> [Assignment] According to the text on vascular access measures, why did the strategy aim for fast collection and straightforward analysis? Answer in one to three sentences.

-- Excerpt to read follows --

Measures for Vascular Access
Vascular AccessThe proposed measurement strategy for vascular access was designed to support improvement activities at the dialysis facility level. However, individual physicians and physician practices may also find it useful. The aims in developing the strategy were as follows:
- Focus on relevant process and outcome measures that will be useful at the facility and provider levels
- Simplicity and ease of use
- Fast collection and straightforward analysis so that data can be tracked monthly
The measurement strategy has three components:
Outcome Measures
These measures tell you whether changes are really leading to improvement - that is, helping to achieve the aim of increased fistula use for hemodialysis patients. The key outcome measures are fistula use rates in prevalent (existing) hemodialysis patients and fistula placement rates in incident (new) patients.

-- Excerpt to read concluded --
-- Records shown follows --

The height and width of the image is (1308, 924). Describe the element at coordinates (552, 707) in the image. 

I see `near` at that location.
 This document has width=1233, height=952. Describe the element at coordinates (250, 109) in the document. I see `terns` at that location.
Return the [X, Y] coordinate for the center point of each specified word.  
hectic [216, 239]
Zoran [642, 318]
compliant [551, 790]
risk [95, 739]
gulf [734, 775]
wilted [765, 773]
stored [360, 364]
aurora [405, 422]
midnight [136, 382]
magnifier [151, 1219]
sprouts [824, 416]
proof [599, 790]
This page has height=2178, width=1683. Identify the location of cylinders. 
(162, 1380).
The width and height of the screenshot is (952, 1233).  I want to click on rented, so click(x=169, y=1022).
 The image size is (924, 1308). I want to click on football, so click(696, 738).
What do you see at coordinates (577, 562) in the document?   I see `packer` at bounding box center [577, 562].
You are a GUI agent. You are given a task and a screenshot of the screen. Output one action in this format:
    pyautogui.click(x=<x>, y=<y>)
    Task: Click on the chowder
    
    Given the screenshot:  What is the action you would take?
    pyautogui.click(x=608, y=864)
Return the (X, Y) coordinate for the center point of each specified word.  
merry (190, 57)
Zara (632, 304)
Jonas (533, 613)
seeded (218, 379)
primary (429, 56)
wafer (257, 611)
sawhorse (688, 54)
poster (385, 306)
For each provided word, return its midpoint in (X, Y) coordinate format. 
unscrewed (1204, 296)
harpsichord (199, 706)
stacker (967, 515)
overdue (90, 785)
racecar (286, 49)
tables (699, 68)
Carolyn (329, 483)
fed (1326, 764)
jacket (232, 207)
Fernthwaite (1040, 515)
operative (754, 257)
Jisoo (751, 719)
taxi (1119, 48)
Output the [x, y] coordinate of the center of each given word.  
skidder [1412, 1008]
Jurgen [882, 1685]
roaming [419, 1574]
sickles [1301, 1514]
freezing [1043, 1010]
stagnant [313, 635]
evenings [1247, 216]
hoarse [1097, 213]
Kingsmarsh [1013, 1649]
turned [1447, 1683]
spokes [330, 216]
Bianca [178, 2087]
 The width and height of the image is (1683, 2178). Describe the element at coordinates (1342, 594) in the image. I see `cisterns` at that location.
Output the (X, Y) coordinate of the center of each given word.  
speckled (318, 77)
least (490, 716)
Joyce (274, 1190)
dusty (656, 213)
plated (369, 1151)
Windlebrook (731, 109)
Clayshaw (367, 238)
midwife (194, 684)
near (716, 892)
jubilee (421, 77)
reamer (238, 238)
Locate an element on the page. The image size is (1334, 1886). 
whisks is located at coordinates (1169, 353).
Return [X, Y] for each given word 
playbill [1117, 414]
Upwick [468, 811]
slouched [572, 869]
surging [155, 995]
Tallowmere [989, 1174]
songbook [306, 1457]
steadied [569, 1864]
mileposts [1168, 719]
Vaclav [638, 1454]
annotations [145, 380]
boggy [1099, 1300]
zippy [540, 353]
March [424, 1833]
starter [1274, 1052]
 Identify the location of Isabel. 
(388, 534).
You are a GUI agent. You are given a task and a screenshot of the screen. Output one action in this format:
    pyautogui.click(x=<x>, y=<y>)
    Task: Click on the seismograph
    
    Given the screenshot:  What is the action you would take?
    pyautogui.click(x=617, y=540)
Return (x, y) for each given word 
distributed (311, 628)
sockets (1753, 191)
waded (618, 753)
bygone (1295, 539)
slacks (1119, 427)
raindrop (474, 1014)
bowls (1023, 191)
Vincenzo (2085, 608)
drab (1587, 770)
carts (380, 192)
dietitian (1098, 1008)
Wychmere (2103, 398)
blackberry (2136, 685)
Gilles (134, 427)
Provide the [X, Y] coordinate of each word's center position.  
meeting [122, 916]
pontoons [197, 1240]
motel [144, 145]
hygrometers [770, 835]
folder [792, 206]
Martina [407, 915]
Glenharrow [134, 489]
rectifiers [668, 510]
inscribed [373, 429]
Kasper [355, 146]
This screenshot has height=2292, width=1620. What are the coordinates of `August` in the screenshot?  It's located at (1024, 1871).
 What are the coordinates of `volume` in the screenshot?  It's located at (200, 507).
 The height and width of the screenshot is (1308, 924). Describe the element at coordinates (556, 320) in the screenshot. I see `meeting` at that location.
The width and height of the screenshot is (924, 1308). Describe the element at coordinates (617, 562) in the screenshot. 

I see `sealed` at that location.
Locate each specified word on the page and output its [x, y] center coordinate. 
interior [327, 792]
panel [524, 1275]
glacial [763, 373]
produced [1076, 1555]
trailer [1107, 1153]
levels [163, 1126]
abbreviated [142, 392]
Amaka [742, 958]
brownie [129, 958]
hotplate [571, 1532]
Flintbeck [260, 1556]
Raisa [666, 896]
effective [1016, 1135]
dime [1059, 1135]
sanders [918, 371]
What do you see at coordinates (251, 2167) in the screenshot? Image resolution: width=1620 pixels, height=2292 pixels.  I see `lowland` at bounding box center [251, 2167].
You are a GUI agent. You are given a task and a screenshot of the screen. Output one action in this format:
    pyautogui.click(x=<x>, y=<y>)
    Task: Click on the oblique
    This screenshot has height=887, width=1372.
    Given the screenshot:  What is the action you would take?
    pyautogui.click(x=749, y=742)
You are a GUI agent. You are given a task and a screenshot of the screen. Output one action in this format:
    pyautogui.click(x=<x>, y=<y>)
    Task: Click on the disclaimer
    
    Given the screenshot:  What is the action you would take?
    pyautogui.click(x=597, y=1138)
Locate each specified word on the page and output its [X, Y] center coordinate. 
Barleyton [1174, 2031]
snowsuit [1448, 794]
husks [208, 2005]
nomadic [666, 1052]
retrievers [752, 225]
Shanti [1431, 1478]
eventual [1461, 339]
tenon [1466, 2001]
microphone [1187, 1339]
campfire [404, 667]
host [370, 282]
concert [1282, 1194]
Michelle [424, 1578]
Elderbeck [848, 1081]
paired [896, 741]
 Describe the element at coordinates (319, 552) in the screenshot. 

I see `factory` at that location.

-- Records shown concluded --

> [Response to the task] The strategy aimed for fast collection and straightforward analysis so that the data can be tracked monthly.